▶ [THE TASK]: Look through the data below for the string "Polityka", and copy every line where it turns up.

▶ [INFORMATION SHOWN]:
□ □ □ □ □ □ □
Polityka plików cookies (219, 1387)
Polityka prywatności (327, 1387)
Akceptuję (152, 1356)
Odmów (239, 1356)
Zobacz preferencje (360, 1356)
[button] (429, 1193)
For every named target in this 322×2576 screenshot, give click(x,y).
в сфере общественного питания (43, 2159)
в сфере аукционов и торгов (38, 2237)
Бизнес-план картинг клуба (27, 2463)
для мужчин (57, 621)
□ □ □ □ □ □ □
▶ [RESULT OF THE EXERCISE]:
Polityka plików cookies (219, 1387)
Polityka prywatności (327, 1387)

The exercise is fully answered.